On Thu, Jan 15, 2026 at 9:16 AM Evgeny Kotkov via dev <
[email protected]> wrote:

> Branko Čibej <[email protected]> writes:
>
> > Didn't we have file size and modification time as additional checks if
> > a full-text compare was needed? The size is recorded in the wc-db and
> > should be even if the pristine file is absent, but the mtime is not,
> IIRC.
> > In any case, the more checks we use, the harder it is to construct a
> > collision.
>
> Yes, we begin by comparing file sizes and modification times against the
> values stored in wc.db.  This logic is identical for both pristineful and
> pristineless working copies.
>
> It gets slightly trickier with eol/keyword translation, but if no
> translation
> is needed, I think it boils down to this:
>
> - If both the sizes and timestamps match, the file is considered
> unmodified.
> - If the sizes differ, the file is considered modified.
>
> However, there are still cases where these quick checks are inconclusive.
> For example, if a file is modified but retains the same size, or if the
> on-disk timestamps have somehow changed.  In those cases, we fall back
> to a content comparison via questions.c:compare_and_verify():
>
> - In trunk, compare_and_verify() does not distinguish between pristineful
>   and pristineless working copies and always performs a checksum-based
>   comparison (for instance, because the pristine content is unavailable
>   in the pristineless case).
>
> - In 1.14, compare_and_verify() always performs a content comparison
>   between the pristine and the working file.

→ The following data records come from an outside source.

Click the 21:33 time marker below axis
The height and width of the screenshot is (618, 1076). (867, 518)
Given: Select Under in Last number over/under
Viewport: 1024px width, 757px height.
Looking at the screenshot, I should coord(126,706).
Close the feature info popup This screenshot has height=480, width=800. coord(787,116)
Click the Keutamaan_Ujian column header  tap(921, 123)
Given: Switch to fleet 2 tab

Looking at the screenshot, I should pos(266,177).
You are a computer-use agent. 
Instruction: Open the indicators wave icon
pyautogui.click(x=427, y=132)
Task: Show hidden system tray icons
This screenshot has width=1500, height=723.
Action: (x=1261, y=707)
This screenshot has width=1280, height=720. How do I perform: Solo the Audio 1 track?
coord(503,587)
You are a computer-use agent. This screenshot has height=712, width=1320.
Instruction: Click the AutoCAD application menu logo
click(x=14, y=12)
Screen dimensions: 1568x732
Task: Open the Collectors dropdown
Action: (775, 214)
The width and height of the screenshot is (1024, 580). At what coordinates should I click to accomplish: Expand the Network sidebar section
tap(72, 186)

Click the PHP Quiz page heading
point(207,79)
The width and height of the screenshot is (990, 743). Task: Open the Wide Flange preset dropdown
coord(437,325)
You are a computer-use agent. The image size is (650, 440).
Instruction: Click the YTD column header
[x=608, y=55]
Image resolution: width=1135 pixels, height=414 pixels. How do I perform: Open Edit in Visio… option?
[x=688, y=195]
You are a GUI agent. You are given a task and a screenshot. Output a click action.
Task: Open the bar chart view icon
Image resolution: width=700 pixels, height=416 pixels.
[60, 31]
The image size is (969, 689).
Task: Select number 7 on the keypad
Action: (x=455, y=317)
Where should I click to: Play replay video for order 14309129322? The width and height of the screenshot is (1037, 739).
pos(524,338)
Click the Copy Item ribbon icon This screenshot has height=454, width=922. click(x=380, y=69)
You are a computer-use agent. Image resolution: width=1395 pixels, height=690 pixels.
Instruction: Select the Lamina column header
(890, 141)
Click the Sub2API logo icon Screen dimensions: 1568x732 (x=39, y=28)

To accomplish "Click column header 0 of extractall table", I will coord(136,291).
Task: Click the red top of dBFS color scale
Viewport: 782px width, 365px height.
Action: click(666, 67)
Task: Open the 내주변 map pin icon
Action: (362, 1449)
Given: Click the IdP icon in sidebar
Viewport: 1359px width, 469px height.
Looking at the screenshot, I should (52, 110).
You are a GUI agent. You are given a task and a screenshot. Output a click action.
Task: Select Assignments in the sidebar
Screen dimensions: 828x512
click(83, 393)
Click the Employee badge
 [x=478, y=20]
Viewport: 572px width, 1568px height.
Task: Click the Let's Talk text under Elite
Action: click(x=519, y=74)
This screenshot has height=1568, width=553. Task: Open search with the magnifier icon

Thanks for explaining this. (This clears up some questions I was going
to try to answer by researching the history.)

Since the checksum-based check is new in trunk (and 1.15)...


I'm currently thinking that we could make compare_and_verify() perform a
> content comparison for pristineful working copies, to avoid changing more
> characteristics than necessary.  So my plan was to sketch a patch to see
> how this translates into code.
>


...I am inclined to agree with this plan.

In other words, if the plan comes to fruition, the behavior of
compare_and_verify() would remain unchanged since 1.14.x, unless the
working copy is pristineless.

One more thought:

In pristineless working copies, some pristines are available some of
the time, such as when they have been fetched for any reason by an
earlier operation. (In the current implementation, these may have been
fetched for no other reason than because they share a common subtree
with several modified files.) In this case, the content comparison
could be performed, rather than the checksum comparison. The decision
(whether to perform a content or checksum comparison) could be based
on whether the pristine in question is available at this time, rather
than on the pristineness of the working copy as a whole.

Pros:

- performs the "best" comparison possible with the available
  information (if we consider a content comparison to be "better" or
  "more definitive" than a checksum comparison)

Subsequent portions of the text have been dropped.